As Will continues to play he uncovers secrets about the parent company, Heartblade Interactive by way of conversations that occasionally play. Its CEO Lucas had originally wanted to create an extremely sophisticated MMORPG and hired a new programmer, Shannon, to help in this task. The two initially get along and at one point Lucas notices that Shannon has seemingly programmed a separate game, Forbidden Solitaire. Over time it becomes obvious that Lucas had promised more than he could deliver and the game's budget runs out. Faced with sponsors demanding either the promised game or repayment, Lucas decides to forcibly take Forbidden Solitaire from Shannon and publish it despite her desperately trying to stop him.

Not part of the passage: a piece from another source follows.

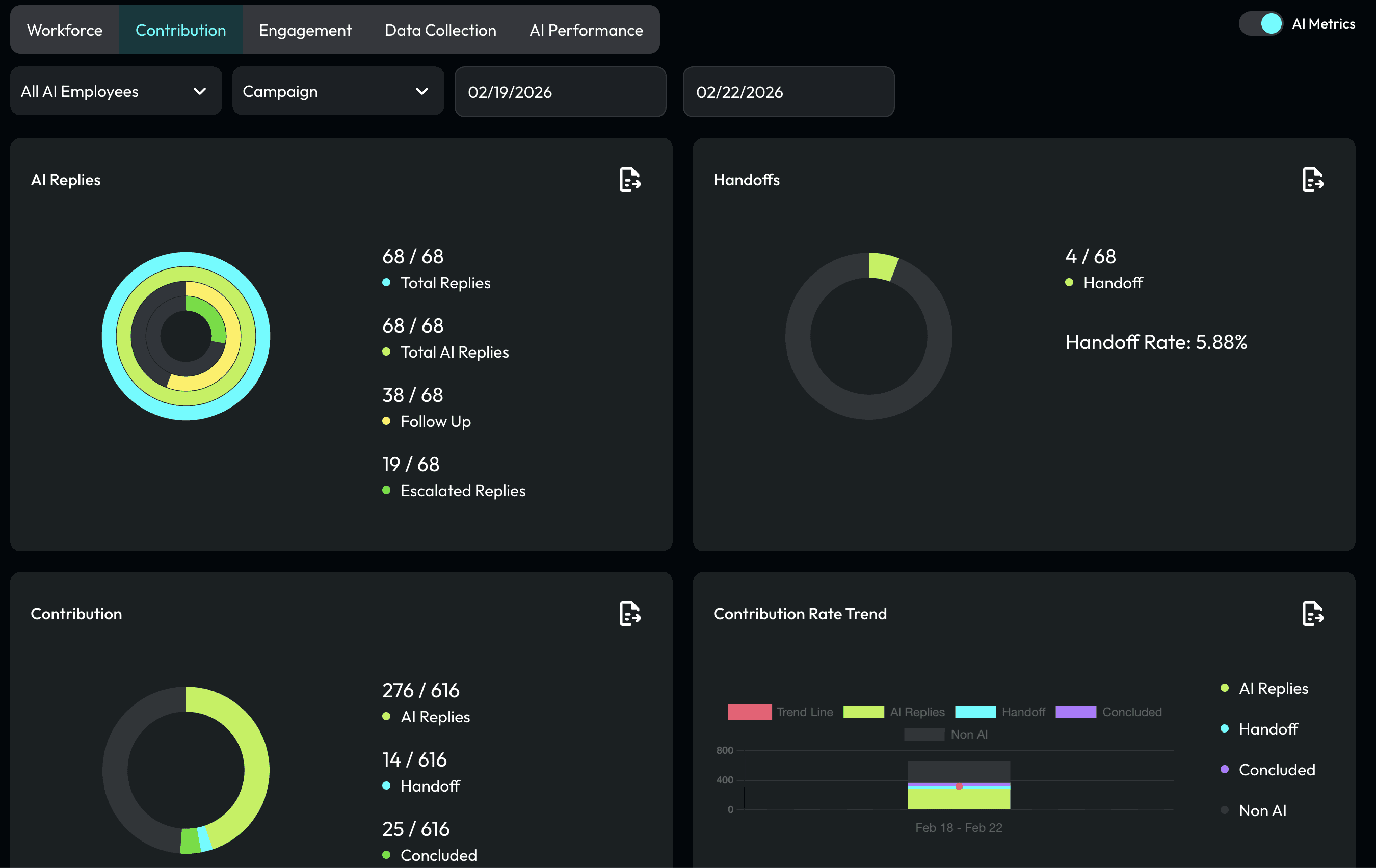The height and width of the screenshot is (868, 1376).
Task: Select the Data Collection tab
Action: (440, 30)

Meanwhile, Emily's research uncovers information about the demon Balor. The demonic entity would offer players immortality if they won, trapping them in his cards if they were successful. Balor was only stopped by the intervention of a wizard that trapped the entity in a prison. This did not kill the demon, who continued to try and entice people to free it. The demon's prison appears to shift over time, at one point turning into an arcade game. Emily further discovers that Shannon was part of a cult called The Keepers, which was tasked with safeguarding any items through which Balor or other demons may surface. Having failed at her task, Shannon commits ritual suicide. It is implied that her soul has transferred into the game and is the source of the conversations Will hears as well as the glitch opponent that tries to stop Will from progressing.

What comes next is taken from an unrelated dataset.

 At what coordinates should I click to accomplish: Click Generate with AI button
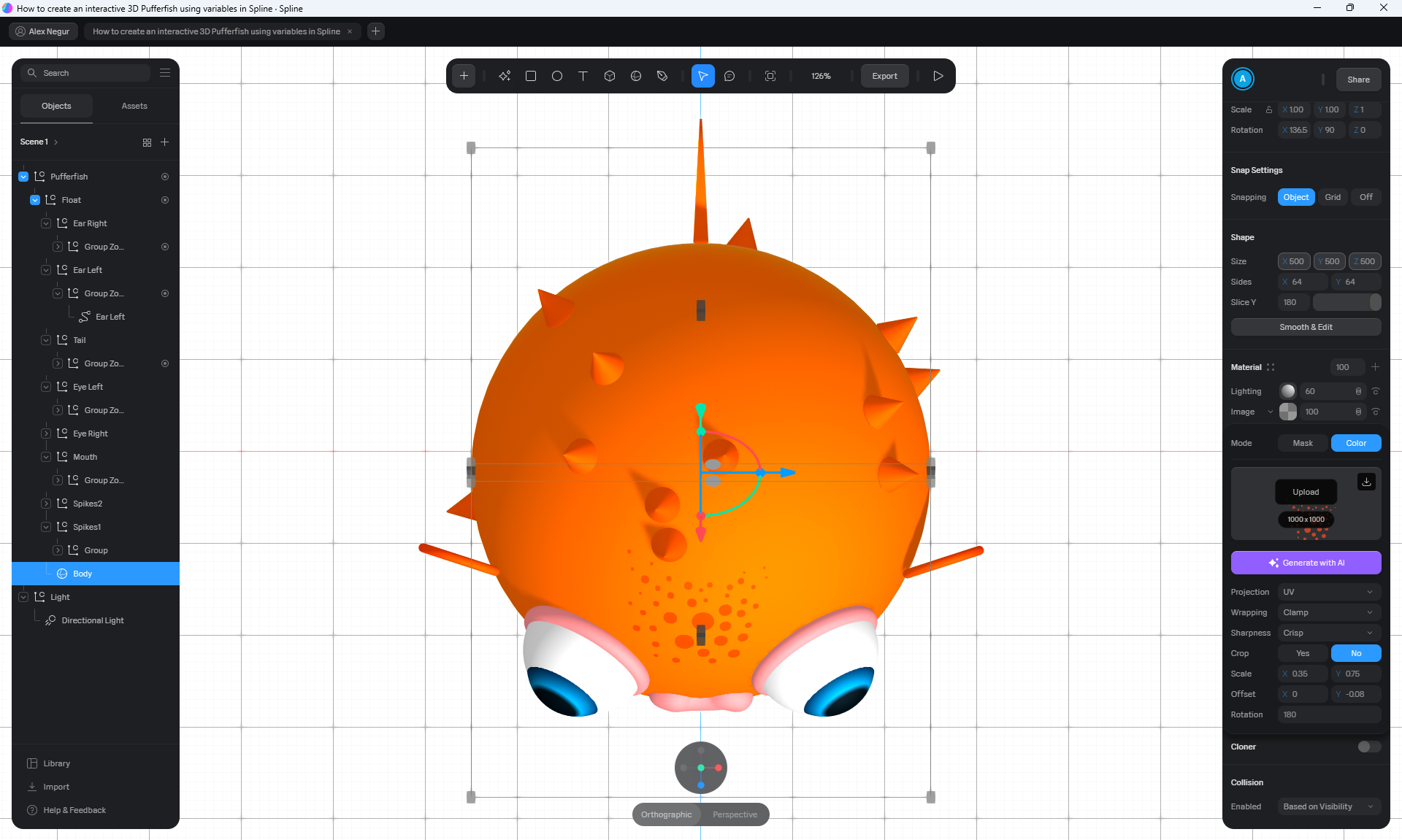1306,563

The game has two endings. If the player chooses to accept the offer of immortality, Will's spirit is taken inside of the game and his physical body dies. This also allows the entity to use the game to bring in new victims. If the player chooses to decline, Will must battle the entity. Successfully beating it removes its influence over the game, so that no other players will be targeted.

==Release==
Forbidden Solitaire was released to Steam on 30 April 2026.

==Reception==
Forbidden Solitaire has received positive reviews from Bloody Disgusting and The Guardian. Both outlets praised the game for its aesthetics and gameplay. Polygon also reviewed the game, stating that they "found all this more funny than scary, but either way it's a mood, and as an evocation of a certain grimy '90s PC gaming aesthetic, it's devastatingly accurate."